P.S.: A better solution would be of course to drop their own web browser completely and use one of the existing applications – Firefox, Chromium, Google Chrome, Opera, or anything else. All these options are free, well tested, solid, fast, and secure. Most even have huge communities with extension developers, theme designers, and support forums.
Wired.com is running a good piece on the price of the operating systems. It covers a bit of history and shows how things are now and how it all came a full circle – from free operating systems of the past, all through highly profitable years of Microsoft and Apple, and back to free operating systems of today’s mobile world.
In a way, operating systems are returning to their roots as a kind of loss leader. Before the personal computer revolution of the late 1970s, operating systems were just one piece in a vertically integrated stack of technology, a stack that also included hardware and support services. Operating systems like Unix and VMS were used to sell minicomputers and workstations, and companies made their profits on hardware and support contracts. OSes such as BSD UNIX were completely free, and programmers would pass them around at will. Under the same philosophy, Apple gave away new versions of its Macintosh operating system until the crisis years of the late 1990s, when hardware sales slowed dramatically.
In the rapidly developing smartphone and tablet markets, tightly-coupled stacks are once again dominant, so OS makers can subsidize their operating systems with profit from the products integrated into them. Google, for example, subsidizes its mobile OS by selling online ads, and, in theory at least, by selling Motorola-branded hardware. Apple’s iPhone profits come from hardware and service sales, not the OS.
The article also shows how problematic is this new situation for Microsoft.
Microsoft’s OS sales once generated 47 percent of its revenue, but they contributed just 25 percentlast year on decelerating Windows licensing (and even that figure is inflated by ad revenue from Windows Live). In response, Microsoft is restructuring as a “devices and services” business — meaning a company that sells hardware like the Xbox and web services like Azure. In other words, it’s becoming more like Apple. Apple isn’t really a software company. It makes software and services that run on its own hardware devices.
Yes, even Microsoft is moving towards the vertical stack. It recently acquired phone maker Nokia and sells its own tablets. But this game of cross-subsidizing the operating system will be tougher for Microsoft, since the company is no Apple when it comes to hardware — and no Google when it comes to online services. The company rose to prominence in the horizontal PC era, when Microsoft could play one hardware vendor against another, dictate prices, and keep a computer’s hefty OS markup hidden from consumers. Those were the days.
And more specifically:
So to the average consumer, the 21st Century sea change in OS pricing might not be particularly apparent. But to Microsoft shareholders, it will look very real and very scary. The company must make up that 25 percent somewhere else.

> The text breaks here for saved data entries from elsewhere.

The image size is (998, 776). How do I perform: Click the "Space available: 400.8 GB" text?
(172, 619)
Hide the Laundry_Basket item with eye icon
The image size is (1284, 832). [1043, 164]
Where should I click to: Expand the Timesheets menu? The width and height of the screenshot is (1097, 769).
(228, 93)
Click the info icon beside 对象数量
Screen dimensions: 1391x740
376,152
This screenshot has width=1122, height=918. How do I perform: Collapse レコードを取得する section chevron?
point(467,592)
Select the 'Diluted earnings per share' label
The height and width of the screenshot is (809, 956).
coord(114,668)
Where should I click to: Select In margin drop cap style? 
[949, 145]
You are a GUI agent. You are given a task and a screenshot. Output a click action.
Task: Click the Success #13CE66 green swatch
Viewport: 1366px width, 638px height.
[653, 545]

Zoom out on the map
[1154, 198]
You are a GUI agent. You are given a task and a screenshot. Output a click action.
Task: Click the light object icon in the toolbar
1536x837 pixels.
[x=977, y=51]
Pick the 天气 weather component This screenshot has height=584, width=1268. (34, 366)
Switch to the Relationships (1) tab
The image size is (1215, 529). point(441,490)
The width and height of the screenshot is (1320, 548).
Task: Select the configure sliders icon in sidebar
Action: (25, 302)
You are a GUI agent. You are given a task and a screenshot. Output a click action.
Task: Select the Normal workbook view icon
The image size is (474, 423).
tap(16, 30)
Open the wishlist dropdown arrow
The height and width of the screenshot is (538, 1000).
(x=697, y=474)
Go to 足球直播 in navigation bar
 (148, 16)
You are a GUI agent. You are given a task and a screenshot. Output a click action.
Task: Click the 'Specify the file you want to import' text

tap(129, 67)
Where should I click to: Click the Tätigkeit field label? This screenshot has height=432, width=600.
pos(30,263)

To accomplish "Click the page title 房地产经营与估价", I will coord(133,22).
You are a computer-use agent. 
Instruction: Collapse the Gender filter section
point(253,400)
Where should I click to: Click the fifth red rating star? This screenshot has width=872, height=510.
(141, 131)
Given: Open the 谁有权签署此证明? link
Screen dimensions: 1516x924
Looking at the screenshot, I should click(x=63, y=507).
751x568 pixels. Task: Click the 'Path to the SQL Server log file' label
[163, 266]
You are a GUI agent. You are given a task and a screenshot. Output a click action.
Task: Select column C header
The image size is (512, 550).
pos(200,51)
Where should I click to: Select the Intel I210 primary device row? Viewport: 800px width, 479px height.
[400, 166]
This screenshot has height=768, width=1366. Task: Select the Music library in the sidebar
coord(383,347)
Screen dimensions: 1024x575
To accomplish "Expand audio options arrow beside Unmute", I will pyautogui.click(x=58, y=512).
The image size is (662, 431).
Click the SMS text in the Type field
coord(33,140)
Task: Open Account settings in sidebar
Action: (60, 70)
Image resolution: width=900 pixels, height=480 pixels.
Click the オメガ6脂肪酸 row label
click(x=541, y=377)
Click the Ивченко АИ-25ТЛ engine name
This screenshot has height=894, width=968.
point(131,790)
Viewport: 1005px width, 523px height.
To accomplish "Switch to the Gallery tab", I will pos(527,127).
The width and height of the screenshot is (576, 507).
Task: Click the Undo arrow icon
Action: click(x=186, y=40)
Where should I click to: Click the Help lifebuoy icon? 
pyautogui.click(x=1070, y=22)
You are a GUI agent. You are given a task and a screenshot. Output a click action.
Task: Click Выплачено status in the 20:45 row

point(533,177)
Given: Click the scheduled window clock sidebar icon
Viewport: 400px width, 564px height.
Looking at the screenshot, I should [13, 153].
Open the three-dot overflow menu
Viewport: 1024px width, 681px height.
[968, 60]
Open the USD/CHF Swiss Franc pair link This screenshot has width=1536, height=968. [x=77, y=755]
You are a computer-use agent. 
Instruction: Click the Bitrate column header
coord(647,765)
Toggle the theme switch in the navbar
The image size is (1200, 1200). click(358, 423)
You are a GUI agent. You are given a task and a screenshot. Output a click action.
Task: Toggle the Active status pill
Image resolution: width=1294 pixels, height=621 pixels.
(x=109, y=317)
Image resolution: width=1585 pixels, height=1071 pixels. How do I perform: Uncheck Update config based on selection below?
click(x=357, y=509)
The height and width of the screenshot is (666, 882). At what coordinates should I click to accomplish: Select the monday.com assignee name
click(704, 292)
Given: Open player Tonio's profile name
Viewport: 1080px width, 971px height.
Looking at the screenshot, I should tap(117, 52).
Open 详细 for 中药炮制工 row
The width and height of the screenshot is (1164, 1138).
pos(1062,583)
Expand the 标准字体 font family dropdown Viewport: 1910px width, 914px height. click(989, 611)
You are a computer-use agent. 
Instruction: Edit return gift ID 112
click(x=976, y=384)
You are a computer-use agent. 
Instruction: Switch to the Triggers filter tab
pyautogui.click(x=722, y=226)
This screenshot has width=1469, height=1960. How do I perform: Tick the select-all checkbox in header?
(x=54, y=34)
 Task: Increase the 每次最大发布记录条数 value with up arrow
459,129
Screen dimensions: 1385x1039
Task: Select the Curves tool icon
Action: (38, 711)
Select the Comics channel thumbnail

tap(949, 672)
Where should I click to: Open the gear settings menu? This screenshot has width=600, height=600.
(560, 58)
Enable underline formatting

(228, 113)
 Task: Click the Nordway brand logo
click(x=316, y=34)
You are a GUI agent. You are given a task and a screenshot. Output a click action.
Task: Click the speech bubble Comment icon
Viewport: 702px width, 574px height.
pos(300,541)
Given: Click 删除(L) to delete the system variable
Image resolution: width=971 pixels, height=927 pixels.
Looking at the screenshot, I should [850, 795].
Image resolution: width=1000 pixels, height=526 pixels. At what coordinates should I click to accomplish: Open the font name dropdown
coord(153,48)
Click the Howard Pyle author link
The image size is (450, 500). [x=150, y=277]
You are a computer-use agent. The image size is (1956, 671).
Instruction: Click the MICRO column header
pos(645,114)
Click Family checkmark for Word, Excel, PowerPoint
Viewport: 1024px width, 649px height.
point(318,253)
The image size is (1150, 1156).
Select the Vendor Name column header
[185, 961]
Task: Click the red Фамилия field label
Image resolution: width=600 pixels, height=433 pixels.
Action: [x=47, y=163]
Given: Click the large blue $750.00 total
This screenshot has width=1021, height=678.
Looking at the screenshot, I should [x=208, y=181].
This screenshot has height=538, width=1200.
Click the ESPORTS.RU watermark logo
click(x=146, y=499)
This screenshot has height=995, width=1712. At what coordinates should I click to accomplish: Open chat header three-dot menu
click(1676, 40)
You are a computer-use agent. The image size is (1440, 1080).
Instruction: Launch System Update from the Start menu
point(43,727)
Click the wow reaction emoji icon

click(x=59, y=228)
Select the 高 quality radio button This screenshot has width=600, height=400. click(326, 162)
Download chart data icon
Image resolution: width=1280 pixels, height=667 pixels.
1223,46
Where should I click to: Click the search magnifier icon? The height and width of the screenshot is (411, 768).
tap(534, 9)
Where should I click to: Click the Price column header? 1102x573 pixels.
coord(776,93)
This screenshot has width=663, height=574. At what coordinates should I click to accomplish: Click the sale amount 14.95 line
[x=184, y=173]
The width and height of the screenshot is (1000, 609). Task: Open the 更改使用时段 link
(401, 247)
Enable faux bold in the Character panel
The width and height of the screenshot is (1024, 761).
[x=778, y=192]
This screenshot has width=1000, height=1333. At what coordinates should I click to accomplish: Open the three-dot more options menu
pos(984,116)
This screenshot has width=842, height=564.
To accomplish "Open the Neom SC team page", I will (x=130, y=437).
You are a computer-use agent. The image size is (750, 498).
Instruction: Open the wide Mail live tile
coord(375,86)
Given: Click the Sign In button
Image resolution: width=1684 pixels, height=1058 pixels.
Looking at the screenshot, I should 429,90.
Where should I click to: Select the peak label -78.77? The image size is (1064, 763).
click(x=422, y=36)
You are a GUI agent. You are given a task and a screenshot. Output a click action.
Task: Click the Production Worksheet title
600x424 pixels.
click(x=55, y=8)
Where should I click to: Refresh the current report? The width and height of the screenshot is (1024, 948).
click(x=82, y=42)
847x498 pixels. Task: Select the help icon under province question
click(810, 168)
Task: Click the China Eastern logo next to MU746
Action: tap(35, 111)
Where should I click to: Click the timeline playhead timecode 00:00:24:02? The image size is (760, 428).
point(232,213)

This is a very nice summary of most Microsoft’s problems today, covering falling PC sales, mobile growth, tablet failure, Xbox, Office and Windows 8. Half the value of the article is in the links to external studies and references.
Everyone knows PC sales have started dropping. IDC recently lowered its forecast for 2013 from a decline of 1.3% to negative 7.8%. The mobile market is already larger than PC sales, and IDC now expects tablet sales (excluding smartphones) to surpass PCs in 2015. Because the PC is Microsoft’s “core” market, producing almost all the company’s profitability, declining sales are not a good thing.
Microsoft hoped Windows 8 would reverse the trend. That has not happened. Unfortunately, ever since its launch Windows 8 has underperformed the horrific sales of Vista. Eight months into the new product it is selling at about half the rate Vista did back in 2007, and that was the worst launch in company history. Win8 still has fewer users than Vista, and at 4% share a tenth that of market leaders Windows 7 and XP.